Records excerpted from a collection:
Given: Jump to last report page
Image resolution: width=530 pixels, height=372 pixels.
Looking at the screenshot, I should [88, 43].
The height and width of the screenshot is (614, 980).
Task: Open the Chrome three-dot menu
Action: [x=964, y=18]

** Assignment **
The answer is the full data, repeated exactly as shown.

** Answer to this exercise **
Given: Jump to last report page
Image resolution: width=530 pixels, height=372 pixels.
Looking at the screenshot, I should [88, 43].
The height and width of the screenshot is (614, 980).
Task: Open the Chrome three-dot menu
Action: [x=964, y=18]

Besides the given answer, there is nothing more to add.